Resources‎ > ‎Modeling‎ > ‎Data Modeling‎ > ‎

Database Normalization


This page will discuss the different areas of normalization for a database.

Traditional databases are organized by fields, records, and tables.  A field is a single piece of information; a record is one complete set of fields, and a table is a collection of records.  For example, a telephone book is analogous to a file.  It contains a list of records, each of which consists of three fields: name, address and telephone numbers.

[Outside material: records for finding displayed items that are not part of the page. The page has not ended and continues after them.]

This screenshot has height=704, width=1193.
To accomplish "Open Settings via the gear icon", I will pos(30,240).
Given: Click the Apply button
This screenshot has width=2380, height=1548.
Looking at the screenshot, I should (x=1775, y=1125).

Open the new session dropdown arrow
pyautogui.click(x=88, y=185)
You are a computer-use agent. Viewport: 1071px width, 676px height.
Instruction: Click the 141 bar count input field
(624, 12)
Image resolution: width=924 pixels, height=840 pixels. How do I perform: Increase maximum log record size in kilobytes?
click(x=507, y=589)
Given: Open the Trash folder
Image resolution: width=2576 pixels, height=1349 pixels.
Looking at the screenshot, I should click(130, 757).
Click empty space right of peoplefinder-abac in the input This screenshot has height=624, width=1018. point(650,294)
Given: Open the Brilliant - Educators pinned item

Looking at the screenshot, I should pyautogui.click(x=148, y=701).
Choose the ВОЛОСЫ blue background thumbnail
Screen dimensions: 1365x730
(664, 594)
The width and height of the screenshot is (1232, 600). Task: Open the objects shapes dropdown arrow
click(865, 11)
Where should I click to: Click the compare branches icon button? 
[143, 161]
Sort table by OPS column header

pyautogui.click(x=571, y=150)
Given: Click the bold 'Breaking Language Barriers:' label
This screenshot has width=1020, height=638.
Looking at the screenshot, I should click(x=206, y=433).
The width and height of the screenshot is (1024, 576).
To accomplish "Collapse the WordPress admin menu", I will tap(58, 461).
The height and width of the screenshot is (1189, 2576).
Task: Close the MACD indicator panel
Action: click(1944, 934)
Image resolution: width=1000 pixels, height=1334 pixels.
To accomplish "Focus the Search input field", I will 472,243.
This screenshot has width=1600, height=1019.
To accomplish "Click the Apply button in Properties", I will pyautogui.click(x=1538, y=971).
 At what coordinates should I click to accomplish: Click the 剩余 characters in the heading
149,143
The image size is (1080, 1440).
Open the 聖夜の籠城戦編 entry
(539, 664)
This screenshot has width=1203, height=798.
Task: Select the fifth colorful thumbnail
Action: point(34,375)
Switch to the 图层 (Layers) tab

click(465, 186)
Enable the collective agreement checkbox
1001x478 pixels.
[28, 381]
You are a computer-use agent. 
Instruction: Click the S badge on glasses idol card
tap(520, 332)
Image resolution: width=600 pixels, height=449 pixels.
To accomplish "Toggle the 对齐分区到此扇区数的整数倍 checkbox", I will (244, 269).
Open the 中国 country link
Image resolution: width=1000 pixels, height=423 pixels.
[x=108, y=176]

Database normalization is the process of effeciently organizing data in a database.  There are two goals of the normalization process; #1: Eliminate Redundant Data (Example: storing the same data in more than one table)  and #2: Ensure Data Dependencies make sense ( Only storing related data in the correct place).  Both of these are worthy goals as they reduce the amount of space consumed by the database and ensure that the data is logically stored.

Normalization Ranking

The database community has developed a series of guidelines for ensuring normalization.  These are referred to as "Normal Forms" and are numbered from 1 (first normal form or 1NF) through to 5 (fifth normal form or 5NF).  In practical applications, you will often see 3NF along with the occasional 4NF.  The fifth normal form is very rarely seen.  Below will be the definitions of the different normal form levels.

1st Normal Form (1NF)

The level sets the very basic rules for an organized database and is the lowest form of normalization.

Guideline(s):
  • Eliminate duplicative columns from the same table
  • Create separate tables for each group of related data
  • Identify each row with a unique column or set of columns (the primary key [PK]).
The primary key ( PK ) uniquely identifies each record in a table.  It can either be a normal attribute that is guaranteed to be unique or it can be generated by the DBMS.  It may consist of a single attribute (field) or multiple attributes in combination.

2nd Normal Form (2NF)

This level further focuses on the concepts of removing duplicative data from the system.

Guideline(s):

  • Meet all the requirements of the 1NF
  • Remove subsets of data that apply to the multiple rows of a table and place them into separate tables.
  • Create relationships between these new tables and their predecessors through the use of foreign keys ( FK ).
The foreign key ( FK ) is a relationship or link between two tables which ensures that the data stored in the database is consistent.  The foreign key link is setup by matching column(s) in one table ( child ) to the primary key column(s) in another table ( parent ).
 

3rd Normal Form (3NF)

This form goes on large step further.

Guideline(s):
  • Meet all the requirements of the 2NF.
  • Remove columns that are not dependent upon the primary key 
4th Normal Form (4NF)

This form has one additional requirement

Guideline(s):
  • Meet all the requirements of the 3NF.
  • A relation is in 4NF if it has no mutli-valued dependencies.

NOTE:    It is important to point out that these are guidelines only.  Occasionally, it becomes necessary to stray from them to meet business requirements.  When variations take place, it's extremely important to evaluate any possible problems that could occur to your system and account for possible inconsistencies.